So I was at the Bears game a couple Sundays ago, for the first time since I got tickets off of the radio and went with Heidi in 1996. I dressed for success, with success defined as "I Will Not be Cold." 6 layers later, I looked a skinny man in an orange fat-suit (see below)
But that is not why I'm blogging. I was sitting in the north end zone (end zone seats are great, especially when the Bears scored all 3 of their TDs in my end). You can acutally see me in the picture below, the orange blob at the top in the middle . You'll also notice a young man in a white Vikings jersey across the aisle from me, on the top left.
So the Bears scored a TD in the first half, and of course the fans are all high-fiving, and I look over and see this guy in a Vikings jersey ALSO clapping. I am a little surprised, and I wonder if maybe he is confused, just clapping because everyone around him was clapping. So I ask him: why are you clapping? His reply: "Greg Olson is on my fantasy team."
He is wearing a very expensive Jared Allen Authentic Minnesota Vikings road jersey, and his team has just gotten scored on, and he's cheering. Because his own personal fantasy football team just got 6 points.

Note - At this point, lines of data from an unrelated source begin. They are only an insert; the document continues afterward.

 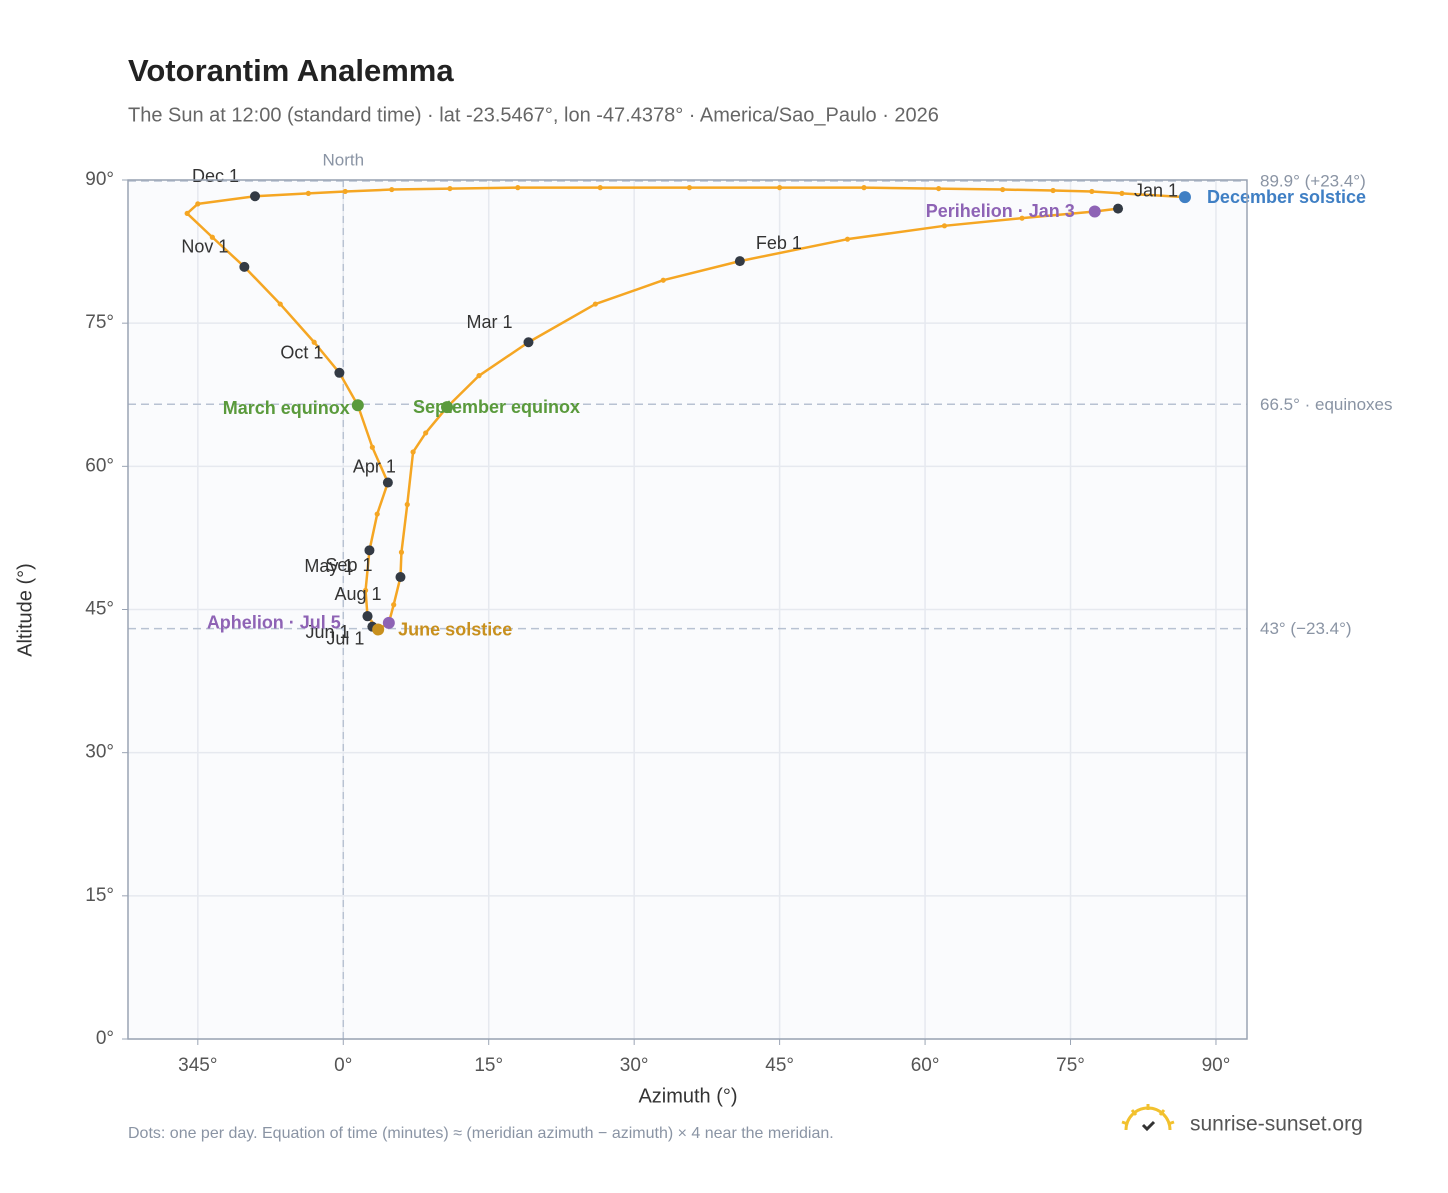 What do you see at coordinates (374, 466) in the screenshot?
I see `month-label: Apr 1` at bounding box center [374, 466].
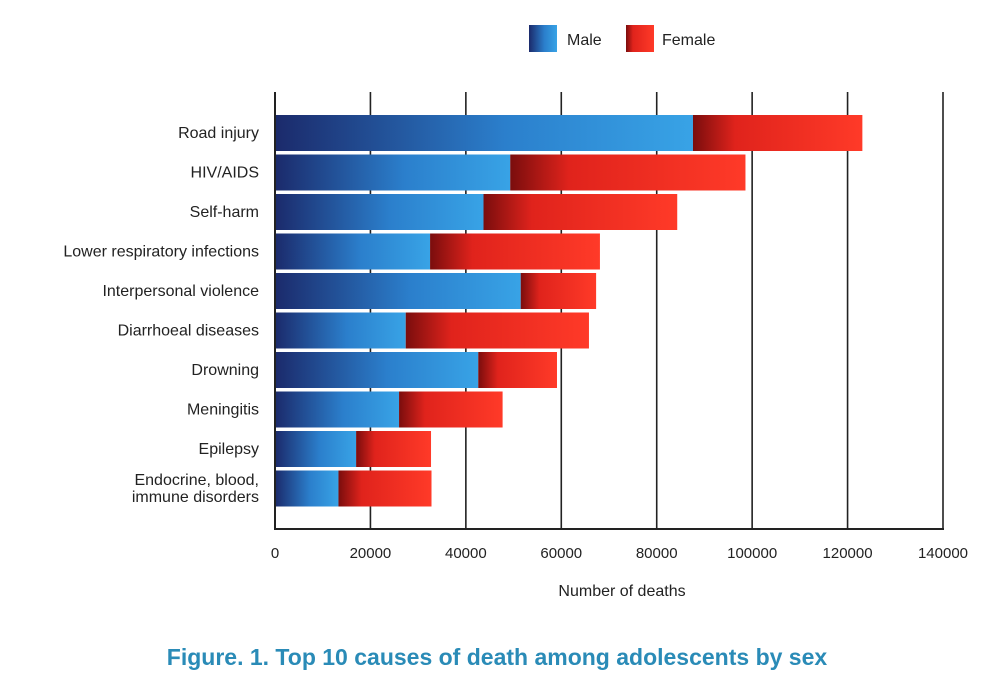 Image resolution: width=994 pixels, height=700 pixels. I want to click on category-label: Endocrine, blood, immune disorders, so click(196, 489).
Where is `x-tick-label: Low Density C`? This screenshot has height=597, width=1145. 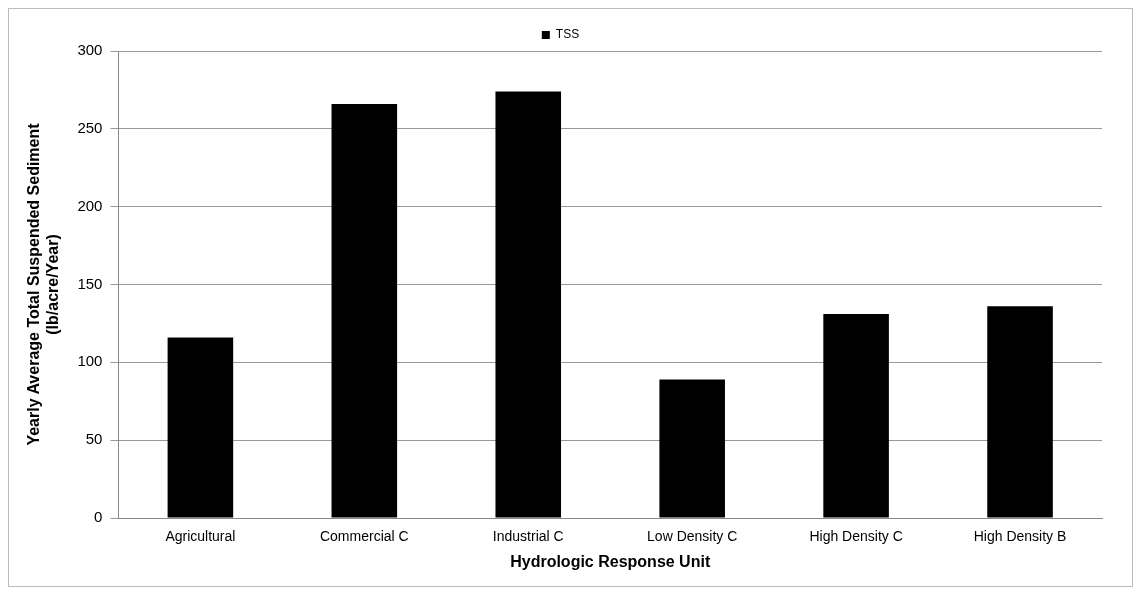 x-tick-label: Low Density C is located at coordinates (692, 536).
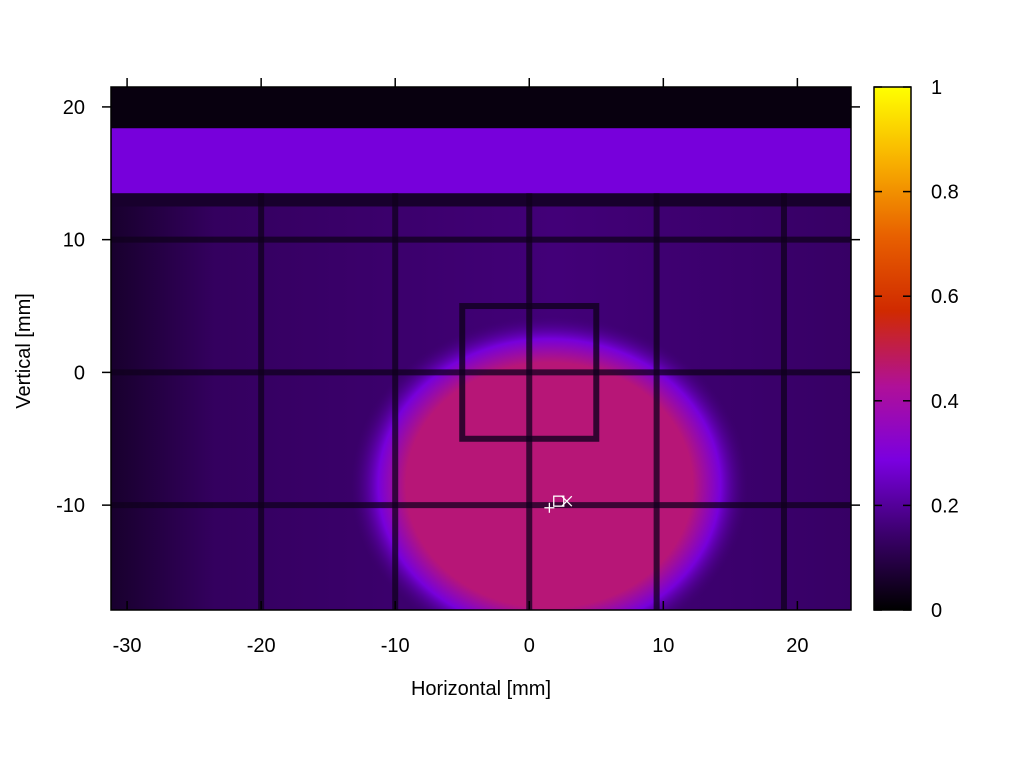  What do you see at coordinates (567, 501) in the screenshot?
I see `marker-cross` at bounding box center [567, 501].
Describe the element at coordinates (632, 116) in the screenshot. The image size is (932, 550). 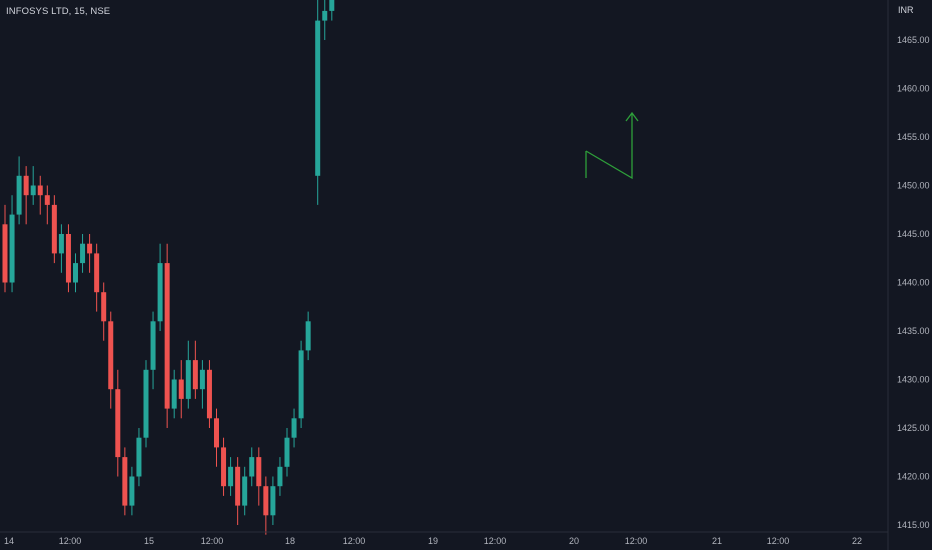
I see `arrow-head` at that location.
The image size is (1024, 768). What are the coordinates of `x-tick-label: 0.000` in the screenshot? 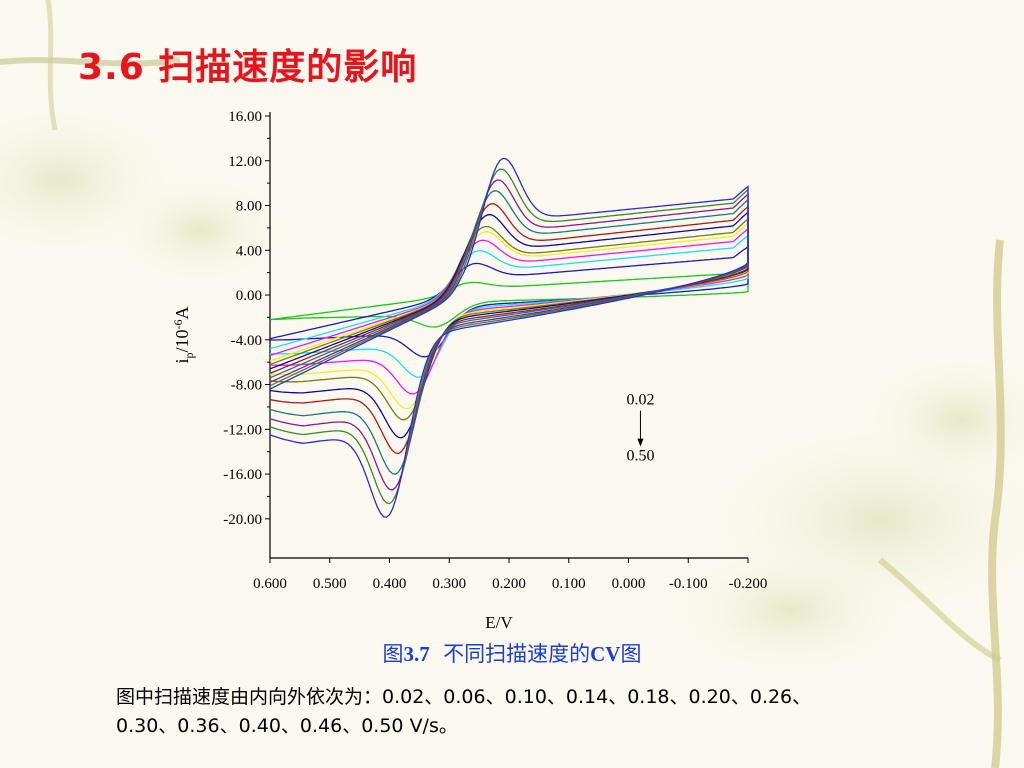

Now, I did start playing fantasy football last year, because I was asked to join by some of my former students, and it has become a fun way to connect with them. But it is simply wrong when your team devotion is trumped by your personal devotion to a pretend team of players. I don't even mind if you have players from a rival team on your own team, because it's sometimes too hard to avoid. But when they do well at the expense of your own (actual) team, you shouldn't cheer. You should be sad.
One of the things that makes following sports fun is the camaraderie of your shared experience with fellow fans. There is a "we" to it. When your team does something well, you exult in it with fellow fans, high-fiving and celebrating. When they fail, you process with each other. There is something of a "shadow team" amongst the fans, what the Bears refer to as the "4th phase" of the game (in addition to the three phases of offense, defense, and special teams). But there is no "we" in Fantasy sports. It is only "I." And that guy who spent a lot of money on his jersey and his ticket to the Bears game should get his priorities straight.